Mortgage applications declined on a seasonally adjusted basis during the week ended October 21 compared to the week ended October 14. The results for the earlier week included an adjustment to account for the Columbus Day holiday.
The Mortgage Bankers Association (MBA) said its Market Composite Index was down 4.1 percent during the past week. On a non-seasonally adjusted basis the index rose 7.0 percent.
Applications for refinancing had a 62.7 percent share of the total, up from 61.5 percent but the Refinance Index decreased 2 percent to its lowest level since June 2016. The seasonally adjusted Purchase Index dropped 7 percent to its lowest level since January 2016. The unadjusted Purchase Index was 3 percent higher than a week earlier and 9 percent above the level of the same week in 2015.
The share of applications that were for FHA-backed mortgages was 11.1 percent compared to 11.3 percent the prior week. The VA share decreased to 12.2 percent from 12.8 percent and the USDA share was unchanged at 0.7 percent.
Contract interest rates for all but FHA loans eased slightly although effective rates were mixed. The average contract rate for 30-year fixed-rate mortgages (FRM) with conforming loan balances ($417,000 or less) decreased to 3.71 percent from 3.73 percent, with points increasing to 0.37 from 0.36. The effective rate was lower.
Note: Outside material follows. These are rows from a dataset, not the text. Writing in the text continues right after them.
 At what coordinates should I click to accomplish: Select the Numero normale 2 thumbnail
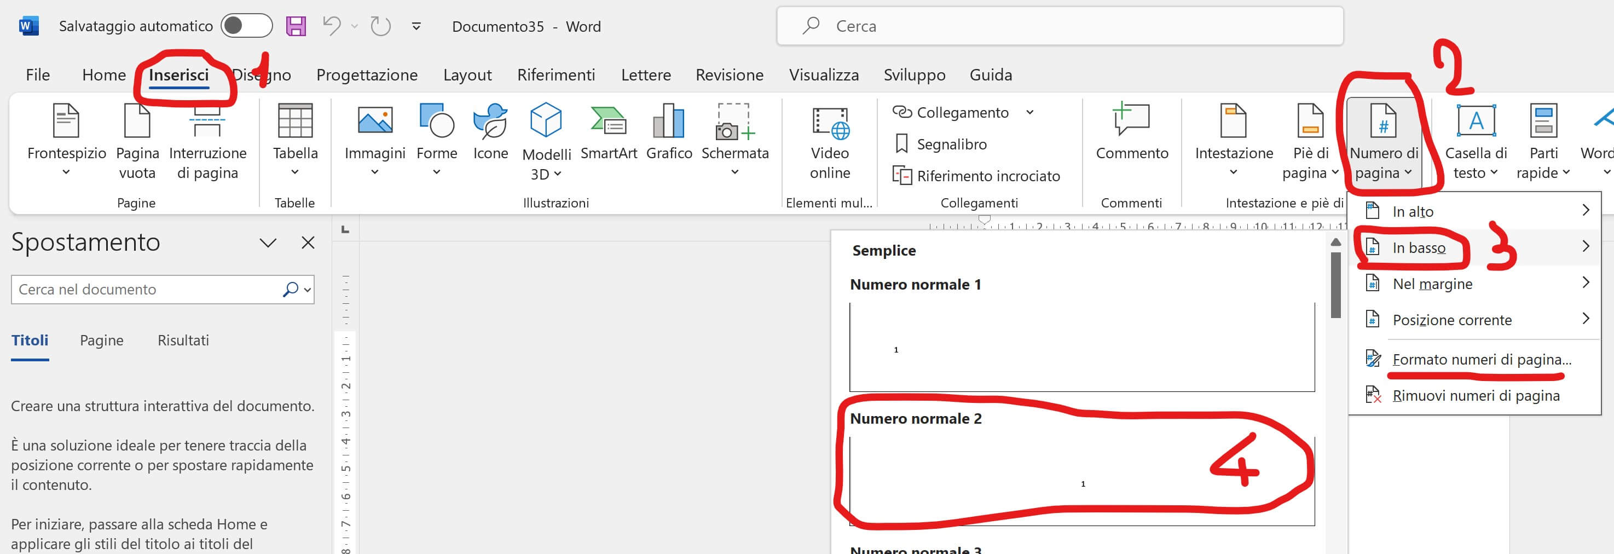1081,481
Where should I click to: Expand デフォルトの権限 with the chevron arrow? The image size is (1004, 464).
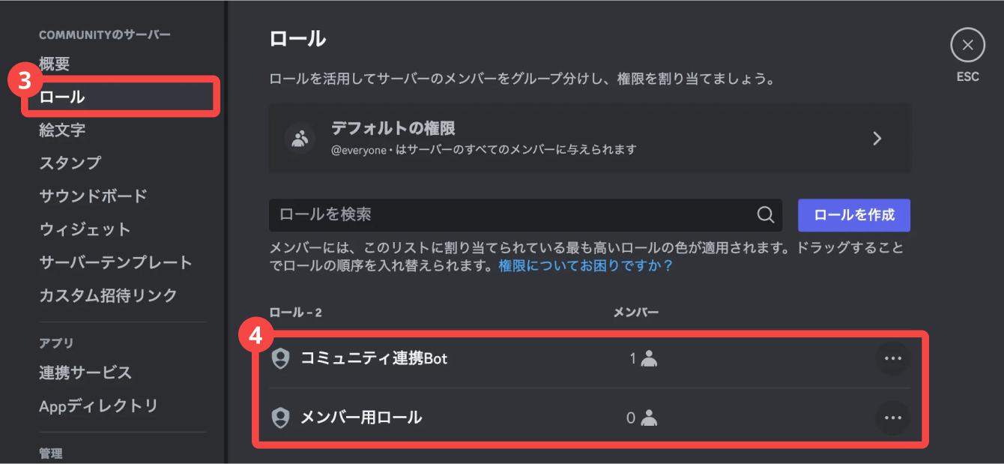pyautogui.click(x=877, y=139)
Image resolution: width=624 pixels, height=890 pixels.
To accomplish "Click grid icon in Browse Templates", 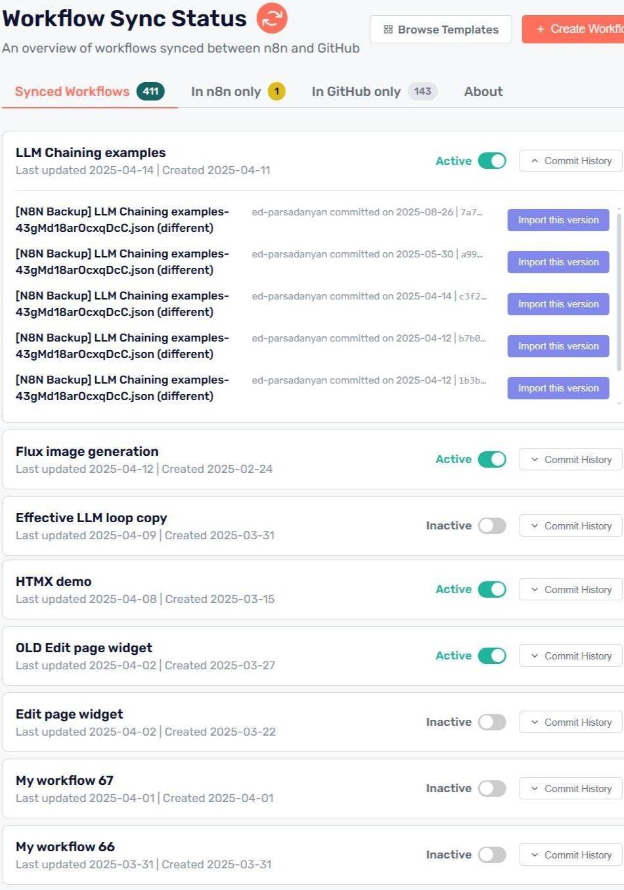I will tap(388, 30).
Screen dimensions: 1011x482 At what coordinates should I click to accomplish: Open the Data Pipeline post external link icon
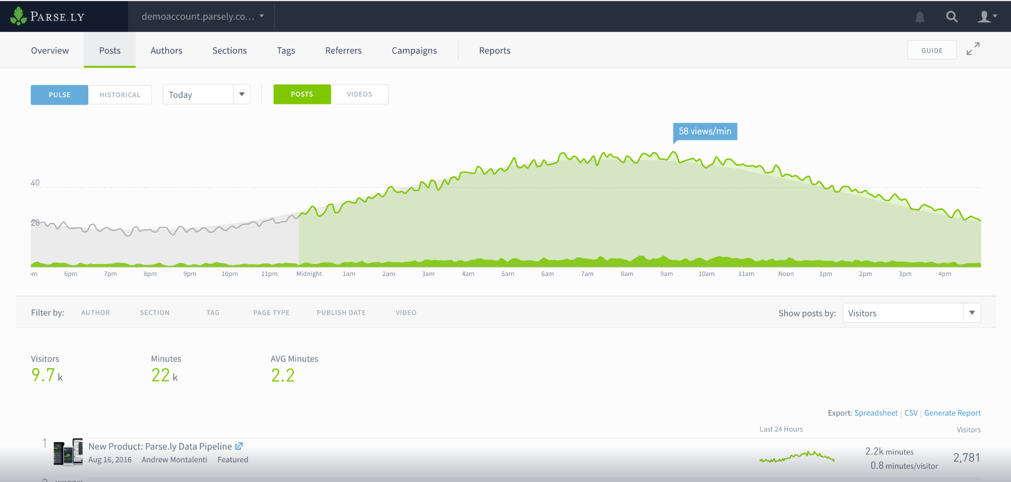click(x=239, y=446)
The contract rate for jumbo 30-year (FRM), with loan balances greater than $417,000 dipped 1 basis point to 3.71 percent. Points rose to 0.35 from 0.29 leaving the effective rate unchanged.
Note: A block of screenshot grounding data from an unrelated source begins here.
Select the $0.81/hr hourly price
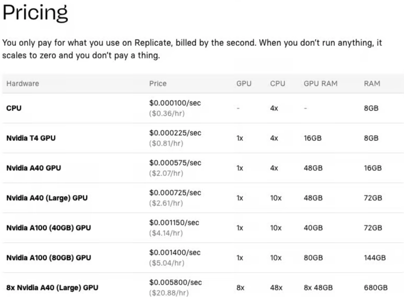The height and width of the screenshot is (297, 404). coord(166,143)
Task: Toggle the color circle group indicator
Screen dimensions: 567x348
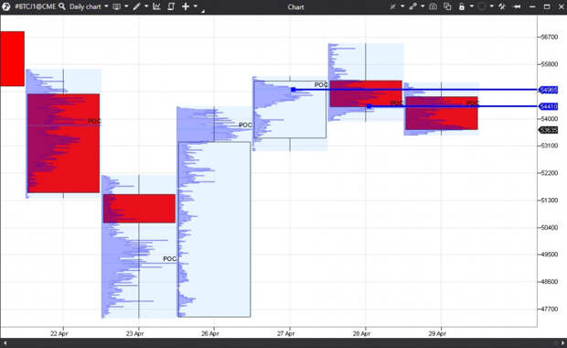Action: [x=482, y=6]
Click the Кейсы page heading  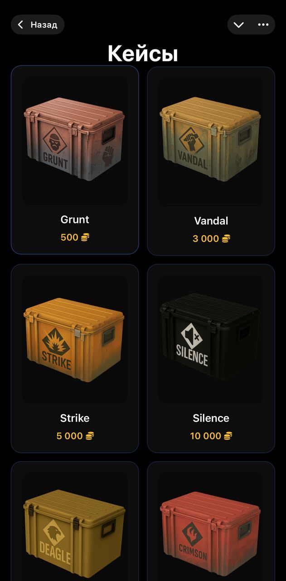click(x=143, y=54)
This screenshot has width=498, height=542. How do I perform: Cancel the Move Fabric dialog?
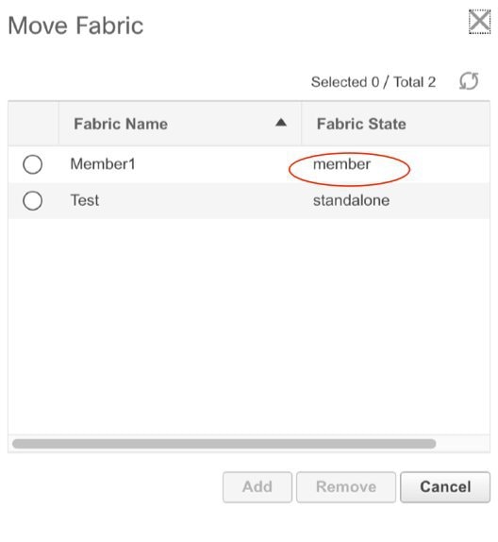445,486
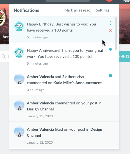Screen dimensions: 130x154
Task: Open the Happy Anniversary notification text
Action: (65, 53)
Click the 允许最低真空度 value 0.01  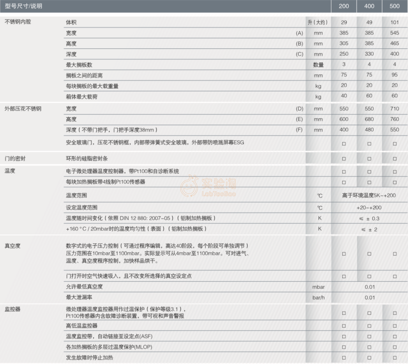point(369,287)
Thirty-year FHA rates averaged 3.56 percent with 0.28 point compared to 3.54 percent, with 0.30 point the previous week. The effective rate was also higher.
The average contract interest rate for 15-year FRM decreased to 3.01 percent from 3.03 percent. Points increased to 0.28 from 0.27, but the effective rate was down.
The average contract interest rate for 5/1 adjustable rate mortgages (ARMs) decreased to 2.93 percent from 2.97 percent and points dropped to 0.32 from 0.41 bringing the effective rate down as well. The ARM share of mortgage applications increased to 4.2 percent from 4.1 percent.
MBA's Weekly Mortgage Applications Survey covers over 75 percent of all U.S. retail residential mortgage applications. It has been conducted since 1990 with respondents that include mortgage bankers, commercial banks and thrifts. Base period and value for all indexes is March 16, 1990=100 and interest rate information is based on mortgages with an 80 percent loan-to-value ratio and points that include the origination fee.